Collin Verfurth

Personal information
- Date of birth: March 8, 1996 (age 29)
- Place of birth: Reston, Virginia, United States
- Height: 1.94 m (6 ft 4 in)
- Position(s): Defender, Midfielder

College career
- Years: Team / Apps / (Gls)
- 2014–2017: Virginia Tech Hokies / 72 / (9)

Senior career*
- Years: Team / Apps / (Gls)
- 2017: Reading United / 0 / (0)
- 2018: Northern Virginia United
- 2019: Loudoun United / 23 / (0)
- 2020–2021: New England Revolution II / 34 / (0)
- 2020–2021: New England Revolution / 0 / (0)

= Collin Verfurth =

American soccer player

Collin Verfurth (born March 8, 1996) is an American soccer player who plays as a defender.

== College ==
Verfurth played NCAA Division I college soccer for Virginia Tech Hokies in the Atlantic Coast Conference (ACC). In 2014 he appeared in 14 games, making 13 starts. In 2015 he played in 16 games with 15 starts including 2 goals and 11 shots on goal for the season. In 2016 Verfurth started 21 games recording 5 points for the season (2 goals & 1 assist). He also scored the game winning goals against Georgetown and Delaware. Later that season he led The Hokies to Elite Eight in NCAA Tournament. In 2017 he started and played 19 games while tallying 8 points for the season (4 goals including 2 game winners). He also scored the opening goal in the Hokies' First Round NCAA Tournament win over Air Force.

== Professional ==
It was announced on March 8, 2019, that Verfurth had signed with the Loudoun United for his first professional deal and he has played 9 games with Loudoun United as of 7 June 2019. Verfurth scored his first professional point with an assist against the Charlotte Independence in a 3–1 win for Loundoun United. By end of his debut season with United he played in 23 games totaling 1,968 minutes.

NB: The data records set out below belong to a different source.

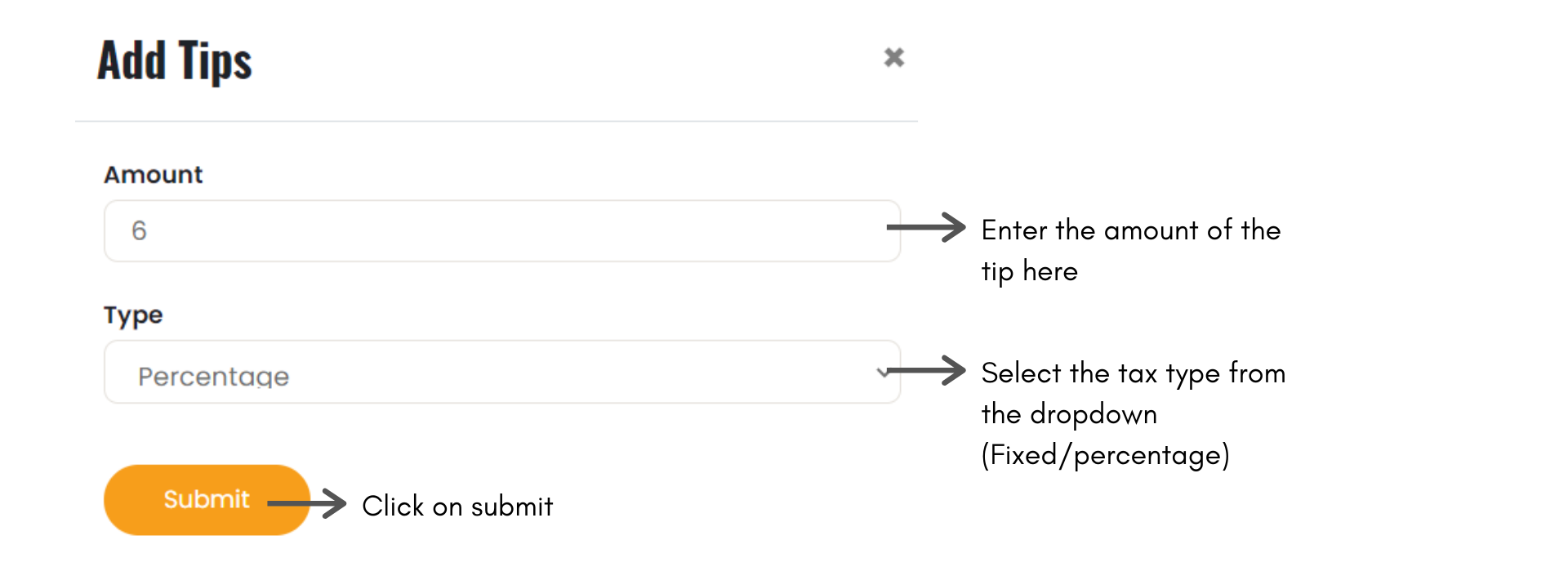1568x576 pixels.
Task: Click the "Type" field label
Action: (x=133, y=315)
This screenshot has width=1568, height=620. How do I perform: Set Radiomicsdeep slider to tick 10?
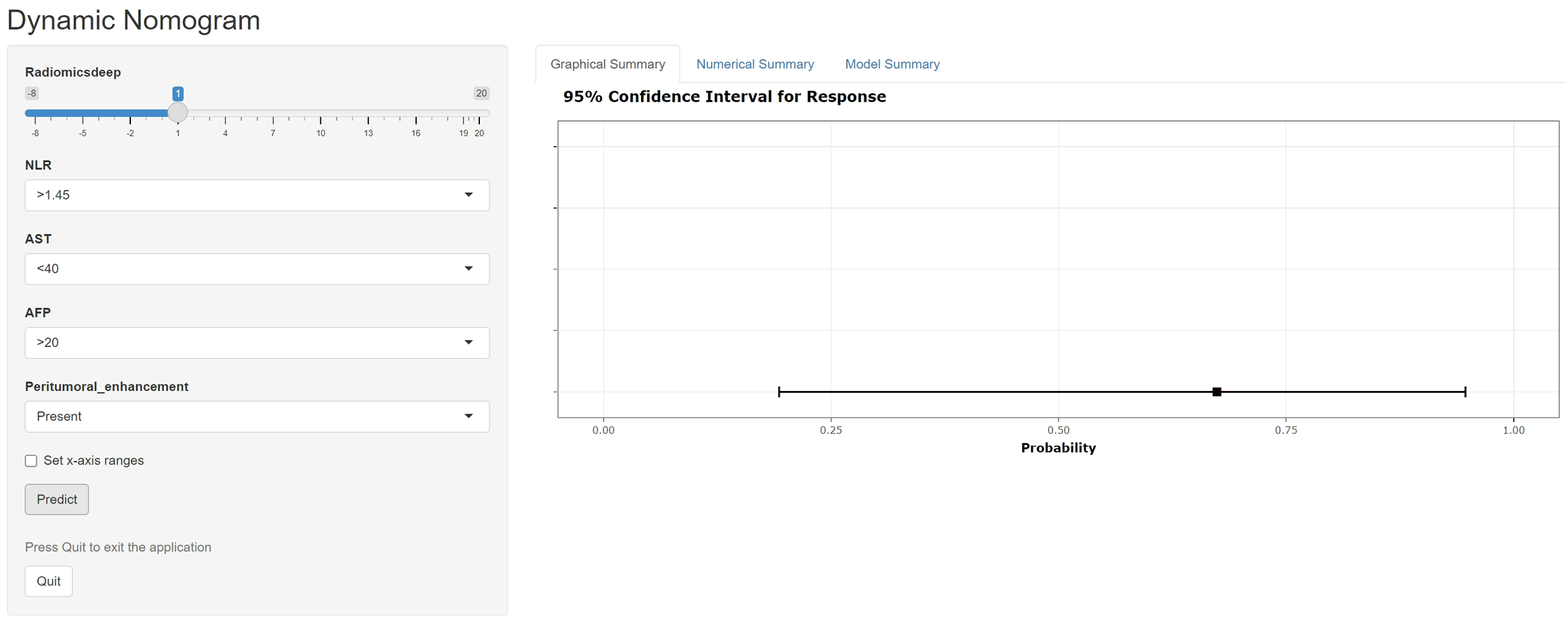coord(320,113)
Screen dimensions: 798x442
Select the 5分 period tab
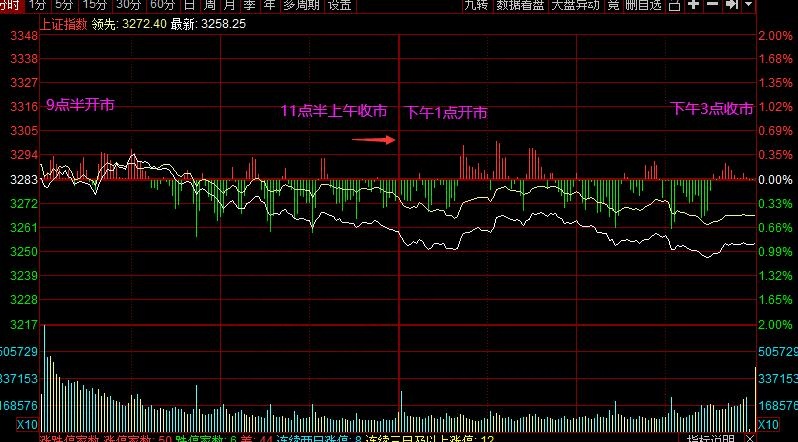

Verfurth was loaned to D.C. United and had his debut with the MLS club starting, and playing the entire game, in an international friendly against Real Betis of the Spanish First Division. He also made a full appearance for and international friendly against Marseille.

In January 2020, Verfurth joined USL League One expansion side New England Revolution II ahead of the 2020 season. He was among the first four players signed to the Revolution II. Verfurth started and wore the Captain's armband for 15 games of the 16 games for New England Revolution II, led the USL League One in clearances with 74. Totaled 84.7% passing accuracy, 88 duels and 39 aerial duels while winning over 60% of each, had 23 tackles, 14 interceptions, and 6 blocks.

On July 6, 2020, Verfurth joined New England's senior side in MLS. He was the first player in club history to ascend from the Revolution II roster to the MLS Club. His option year was exercised by the Revolution for the 2021 season. Following the 2021 season, Verfurth's contract option was declined.